Duggan, through spokesman Michael Laws, told the court in his victim impact statement that he continued to live with an immense feeling of guilt.
"I loved this woman, and she loved me and she felt safe with me, and I could not protect her from the evil of Ben McLean," Duggan said.
"Bert's final moments of suffering from that evil is a legacy I have to live with forever.
"If I'd been a physically weaker man, there would be no one here to tell you what an evil bastard he really is."
Duggan and McLean had been mates for 15 years.
"I do resent having my life stolen by this man and do not believe he has any remorse . . . he regards his actions as being caused by others rather than accepting any responsibility himself," Duggan said.
On December 18 McLean was sentenced to life imprisonment with a 17-year non-parole period for the murder and attempted murder.
A wedding most "disgraceful"
The Corrections Minister called it "disgraceful" and "revolting" and most of New Zealand agreed when rapist and murderer Liam James Reid married disgraced lawyer Davina Murray at Auckland Prison on June 27.
Reid is serving a 23-year sentence for raping and killing deaf woman Emma Agnew in Christchurch in 2007, as well as the rape, attempted murder and robbery of a 21-year-old student in Dunedin nine days later.
Murray lost her legal career after smuggling an iPhone, cigarettes and a lighter to her client Reid in 2011 while he was in Mt Eden prison.
She was working as his lawyer during an appeal against his conviction at the time.
The wedding took place at Auckland Prison at Paremoremo - the nation's toughest jail - at 10am and was conducted by the in-house chaplain.
The nuptials took place on Reid's daughter's 22nd birthday, which her mother said was "sick".
Then-Corrections Minister Louise Upston said she found the marriage "particularly disgraceful".
"Unfortunately it's not against the law to get married in this country but I'm thinking of Emma Agnew's family because they won't get to see her get married.

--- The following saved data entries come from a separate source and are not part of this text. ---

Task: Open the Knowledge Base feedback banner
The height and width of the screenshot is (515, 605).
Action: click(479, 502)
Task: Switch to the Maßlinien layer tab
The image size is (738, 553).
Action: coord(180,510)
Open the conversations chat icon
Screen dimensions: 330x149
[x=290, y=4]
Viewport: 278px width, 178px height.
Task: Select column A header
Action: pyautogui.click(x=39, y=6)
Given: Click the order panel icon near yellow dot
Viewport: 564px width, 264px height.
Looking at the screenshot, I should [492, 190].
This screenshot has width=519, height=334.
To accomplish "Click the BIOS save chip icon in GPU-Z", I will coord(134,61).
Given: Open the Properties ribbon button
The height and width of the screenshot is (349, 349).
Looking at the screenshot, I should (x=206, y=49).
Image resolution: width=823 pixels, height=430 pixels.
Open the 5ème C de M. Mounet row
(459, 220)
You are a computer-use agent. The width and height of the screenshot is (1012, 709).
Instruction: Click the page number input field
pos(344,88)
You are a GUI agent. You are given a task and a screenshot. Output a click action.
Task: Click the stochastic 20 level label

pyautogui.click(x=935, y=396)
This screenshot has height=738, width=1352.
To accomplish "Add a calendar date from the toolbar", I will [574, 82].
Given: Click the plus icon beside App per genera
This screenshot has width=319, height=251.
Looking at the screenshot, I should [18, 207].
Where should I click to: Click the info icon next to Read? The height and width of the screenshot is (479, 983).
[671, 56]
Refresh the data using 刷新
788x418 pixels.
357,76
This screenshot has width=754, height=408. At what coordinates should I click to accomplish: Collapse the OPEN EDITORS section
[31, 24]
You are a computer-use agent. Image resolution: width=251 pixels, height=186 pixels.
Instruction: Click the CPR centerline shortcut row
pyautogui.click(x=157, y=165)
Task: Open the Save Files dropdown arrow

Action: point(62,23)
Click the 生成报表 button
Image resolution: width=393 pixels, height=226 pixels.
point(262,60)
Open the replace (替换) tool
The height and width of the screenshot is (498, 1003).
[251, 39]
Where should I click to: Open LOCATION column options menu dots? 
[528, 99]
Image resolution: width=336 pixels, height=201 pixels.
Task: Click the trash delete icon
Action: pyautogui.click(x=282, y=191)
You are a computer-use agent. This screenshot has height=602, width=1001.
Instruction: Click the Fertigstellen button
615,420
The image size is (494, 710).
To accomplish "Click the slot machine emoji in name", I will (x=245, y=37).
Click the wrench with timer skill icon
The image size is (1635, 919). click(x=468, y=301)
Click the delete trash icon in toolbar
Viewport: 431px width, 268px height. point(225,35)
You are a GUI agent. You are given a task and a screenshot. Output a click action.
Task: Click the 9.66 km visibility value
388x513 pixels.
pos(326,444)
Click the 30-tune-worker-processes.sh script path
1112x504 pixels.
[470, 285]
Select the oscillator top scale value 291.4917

"I just find it revolting. For her family it will be an absolutely tragic day for them because they know they will not see their daughter get married and I think it's appalling."
The killer's wedding was catered, photos were taken and the legal paperwork was signed to seal the convict couple as newlyweds.
Corrections would not release photographs to the Herald, nor could it say what food was served, who specifically paid for it - it has been suggested another Auckland lawyer footed the bill - or who the guests were.
Murray has repeatedly refused to speak about her big day.
However in an email to the Herald in August she defended her professional status.
"It is true that I have been struck off the register as you like to publish, but I still hold a law degree," she wrote.
"I am legally allowed to represent myself in a court of law.
"I cannot stop you from following false prophets, but I can advise you to think pragmatically about choosing your enemies."
New Zealand prisons do not allow conjugal visits - so the newlyweds will not be able to consummate the marriage until Reid is released.